* _INSTRUCTIONS TO FOLLOW_
Among the lines below, the one containing "Click the LAN list entry" opens the range and the one containing "The height and" closes it. Print that range exactly, without the pictures.

* _DATA LISTING_
Segment Open

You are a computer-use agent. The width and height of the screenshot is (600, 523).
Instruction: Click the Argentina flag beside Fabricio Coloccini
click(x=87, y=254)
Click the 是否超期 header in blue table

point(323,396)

Segment Closed
Segment Open

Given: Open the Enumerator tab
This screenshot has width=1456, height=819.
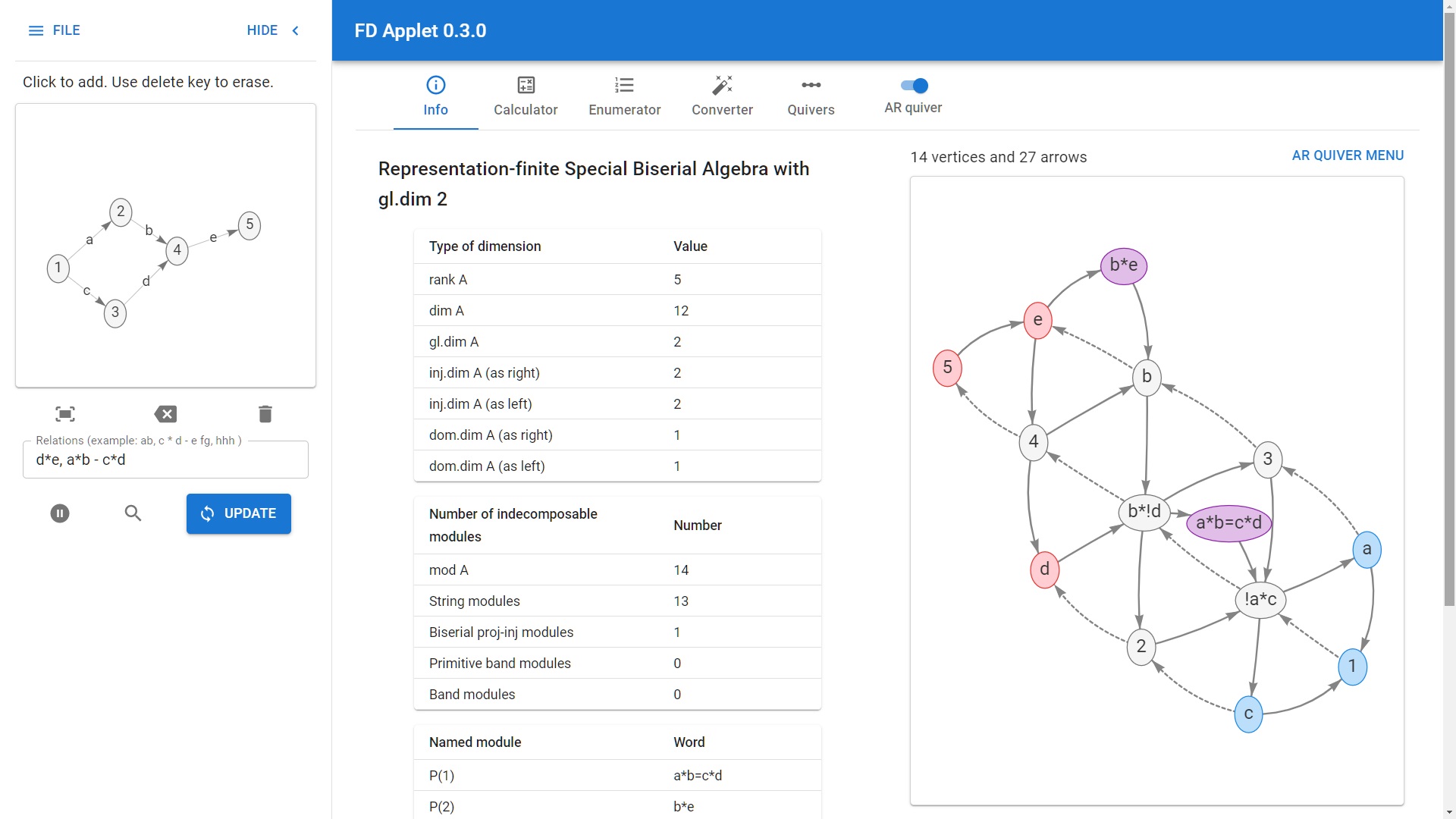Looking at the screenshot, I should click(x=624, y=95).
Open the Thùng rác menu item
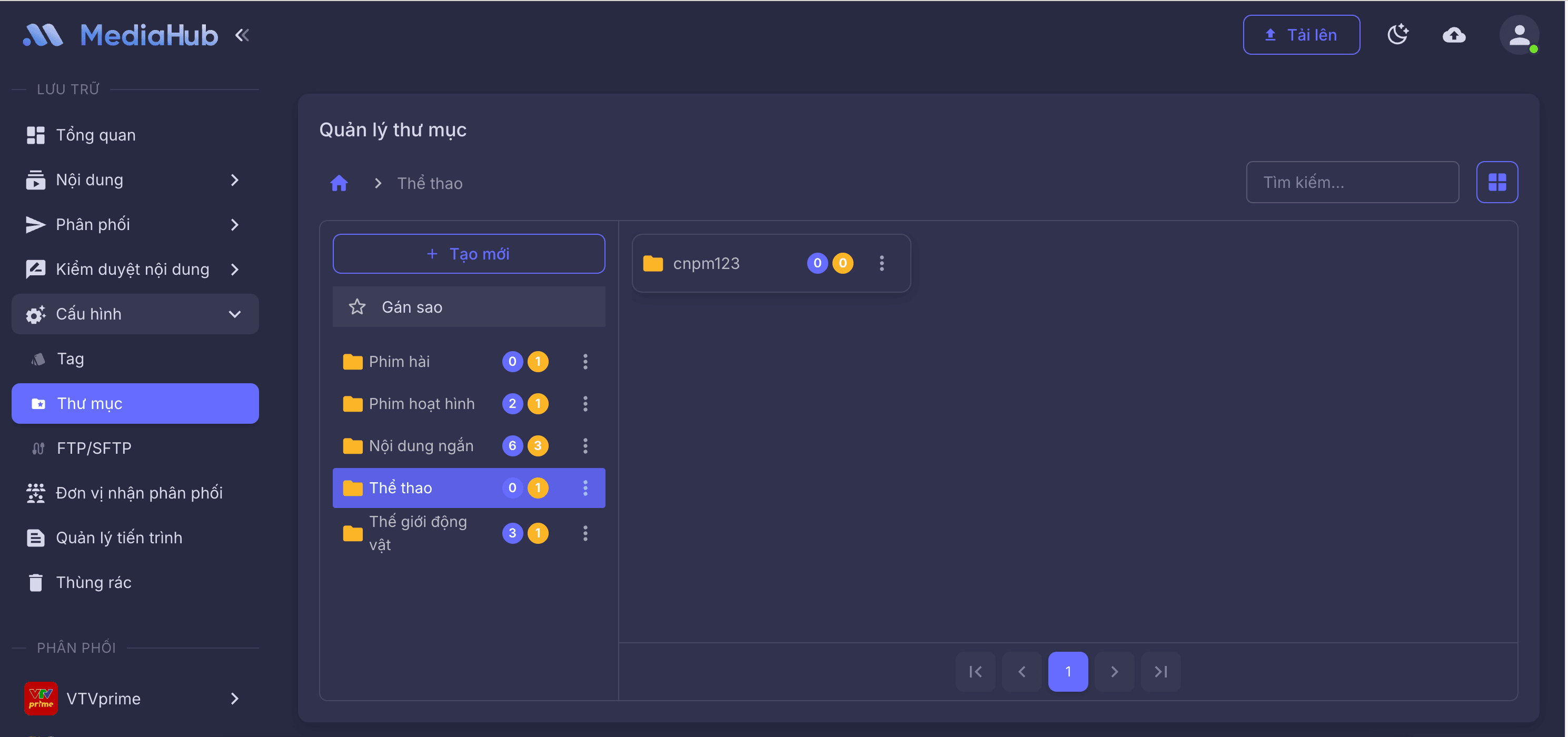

Segment Closed
Segment Open

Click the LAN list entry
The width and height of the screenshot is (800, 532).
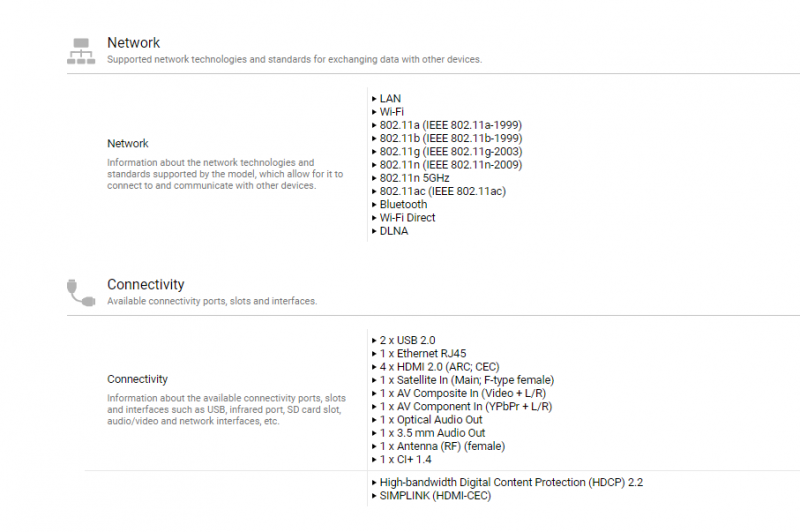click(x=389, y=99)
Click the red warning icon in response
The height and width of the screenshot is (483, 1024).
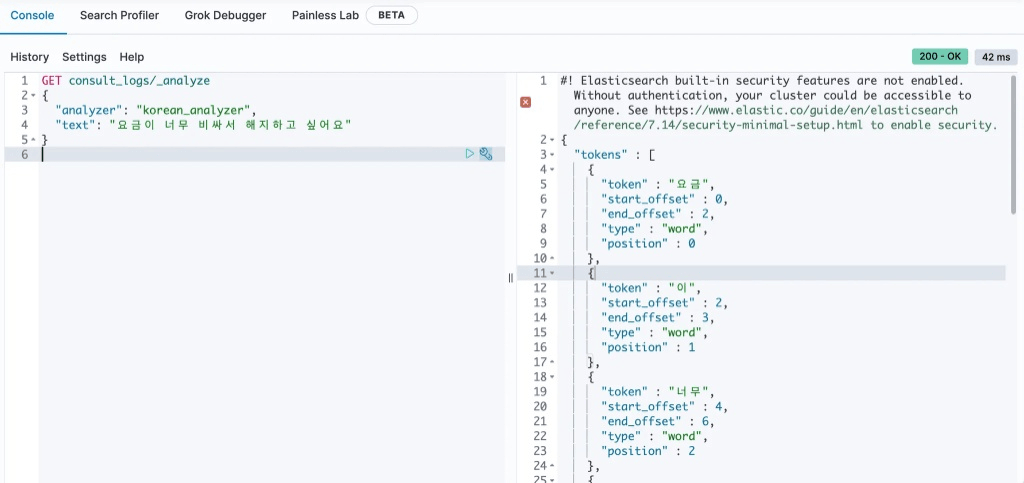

Segment Closed

* _OUTPUT OF THE EXERCISE_
Click the LAN list entry
The width and height of the screenshot is (800, 532).
click(x=389, y=99)
Click the red warning icon in response
The height and width of the screenshot is (483, 1024).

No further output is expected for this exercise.